Annotation
Manually labeled record pairs are useful in training and validation tasks. Training data is usually not available in record linkage applications because it is highly dataset and sample-specific. The Python Record Linkage Toolkit comes with a browser-based user interface for manually classifying record pairs. A hosted version of RecordLinkage ANNOTATOR can be found on Github.
Generate annotation file
The RecordLinkage ANNOTATOR software requires a structured annotation
file. The required schema of the annotation file is open. The function
recordlinkage.write_annotation_file()
can be used to render and save an
annotation file. The function can be used for both linking and deduplication
purposes.
- recordlinkage.write_annotation_file(fp, pairs, df_a, df_b=None, dataset_a_name=None, dataset_b_name=None, *args, **kwargs)
Render and export annotation file.
This function renders and annotation object and stores it in a json file. The function is a wrapper around the AnnotationWrapper class.
- Parameters:
fp (str) – The path to the annotation file.
pairs (pandas.MultiIndex) – The record pairs to annotate.
df_a (pandas.DataFrame) – The data frame with full record information for the pairs.
df_b (pandas.DataFrame) – In case of data linkage, this is the second data frame. Default None.
dataset_a_name (str) – The name of the first data frame.
dataset_b_name (str) – In case of data linkage, the name of the second data frame. Default None.
Linking
This is a simple example of the code to render an annotation file for linking records:
import recordlinkage as rl
from recordlinkage.index import Block
from recordlinkage.datasets import load_febrl4
df_a, df_b = load_febrl4()
blocker = Block("surname", "surname")
pairs = blocker.index(df_a, df_b)
rl.write_annotation_file(
"annotation_demo_linking.json",
pairs[0:50],
df_a,
df_b,
dataset_a_name="Febrl4 A",
dataset_b_name="Febrl4 B"
)
Deduplication
This is a simple example of the code to render an annotation file for duplicate detection:
import recordlinkage as rl
from recordlinkage.index import Block
from recordlinkage.datasets import load_febrl1
df_a = load_febrl1()
blocker = Block("surname", "surname")
pairs = blocker.index(df_a)
rl.write_annotation_file(
"annotation_demo_dedup.json",
pairs[0:50],
df_a,
dataset_a_name="Febrl1 A"
)
Manual labeling
Go to RecordLinkage ANNOTATOR or start the server yourself.
Choose the annotation file on the landing screen or use the drag and drop functionality. A new screen shows the first record pair to label. Start labeling data the manually. Use the button Match for record pairs belonging to the same entity. Use Distinct for record pairs belonging to different entities. After all records are labeled by hand, the result can be saved to a file.
Export/read annotation file
After labeling all record pairs, you can export the annotation file to a JSON
file. Use the function recordlinkage.read_annotation_file()
to read the
results.
import recordlinkage as rl
result = rl.read_annotation_file('my_annotation.json')
print(result.links)
The function recordlinkage.read_annotation_file()
reads the file and returns
an recordlinkage.annotation.AnnotationResult
object.
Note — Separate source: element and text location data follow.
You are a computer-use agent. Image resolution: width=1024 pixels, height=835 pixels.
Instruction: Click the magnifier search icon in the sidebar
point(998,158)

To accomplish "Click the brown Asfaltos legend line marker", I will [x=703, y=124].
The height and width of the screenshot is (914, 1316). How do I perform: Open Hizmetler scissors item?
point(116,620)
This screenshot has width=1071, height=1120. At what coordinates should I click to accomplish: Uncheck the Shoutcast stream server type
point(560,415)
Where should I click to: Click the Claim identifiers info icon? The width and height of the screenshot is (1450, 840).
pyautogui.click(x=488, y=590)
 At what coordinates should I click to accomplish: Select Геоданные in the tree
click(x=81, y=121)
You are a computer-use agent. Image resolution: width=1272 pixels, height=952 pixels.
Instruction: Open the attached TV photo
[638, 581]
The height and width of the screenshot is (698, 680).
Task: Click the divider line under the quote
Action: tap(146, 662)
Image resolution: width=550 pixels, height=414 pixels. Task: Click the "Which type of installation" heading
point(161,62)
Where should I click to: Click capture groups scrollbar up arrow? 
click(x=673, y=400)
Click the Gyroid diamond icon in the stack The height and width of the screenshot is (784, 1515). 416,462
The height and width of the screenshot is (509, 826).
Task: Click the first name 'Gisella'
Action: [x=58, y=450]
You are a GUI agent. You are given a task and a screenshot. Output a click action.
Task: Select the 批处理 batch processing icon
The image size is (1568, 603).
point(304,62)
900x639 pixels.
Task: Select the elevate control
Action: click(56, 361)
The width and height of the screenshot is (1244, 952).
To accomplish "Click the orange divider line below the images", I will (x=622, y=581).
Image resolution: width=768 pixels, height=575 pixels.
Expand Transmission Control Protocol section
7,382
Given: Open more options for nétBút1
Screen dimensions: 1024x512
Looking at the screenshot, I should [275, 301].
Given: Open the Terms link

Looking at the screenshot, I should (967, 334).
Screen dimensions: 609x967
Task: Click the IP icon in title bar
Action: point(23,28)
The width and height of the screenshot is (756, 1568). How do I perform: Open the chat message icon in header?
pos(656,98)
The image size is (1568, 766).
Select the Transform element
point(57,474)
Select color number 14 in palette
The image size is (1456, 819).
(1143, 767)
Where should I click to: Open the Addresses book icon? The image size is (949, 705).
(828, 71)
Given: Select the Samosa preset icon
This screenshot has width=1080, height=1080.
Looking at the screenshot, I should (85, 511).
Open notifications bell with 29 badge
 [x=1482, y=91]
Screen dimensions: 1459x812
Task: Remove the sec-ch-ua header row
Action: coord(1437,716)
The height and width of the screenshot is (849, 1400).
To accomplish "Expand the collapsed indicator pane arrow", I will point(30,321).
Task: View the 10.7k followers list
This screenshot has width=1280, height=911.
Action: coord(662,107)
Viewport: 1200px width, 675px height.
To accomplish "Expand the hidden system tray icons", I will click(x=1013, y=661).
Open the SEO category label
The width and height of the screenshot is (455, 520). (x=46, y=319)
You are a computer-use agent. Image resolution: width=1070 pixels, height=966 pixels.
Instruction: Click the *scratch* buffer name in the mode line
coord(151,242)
This object contains
links and distinct attributes that return a pandas.MultiIndex
object.
- recordlinkage.read_annotation_file(fp)
Read annotation file.
This function can be used to read the annotation file and extract the results like the linked pairs and distinct pairs.
- Parameters:
fp (str) – The path to the annotation file.
- Returns:
AnnotationResult – An AnnotationResult object.
Example
Read the links from an annotation file:
> annotation = read_annotation_file("result.json") > print(annotation.links)
- class recordlinkage.annotation.AnnotationResult(pairs=None, version=1)
Result of (manual) annotation.
- Parameters:
- property links
Return the links.
- Returns:
pandas.MultiIndex – The links stored in a pandas MultiIndex.
- property distinct
Return the distinct pairs.
- Returns:
pandas.MultiIndex – The distinct pairs stored in a pandas MultiIndex.
- property unknown
Return the unknown or unlaballed pairs.
- Returns:
pandas.MultiIndex – The unknown or unlaballed pairs stored in a pandas MultiIndex.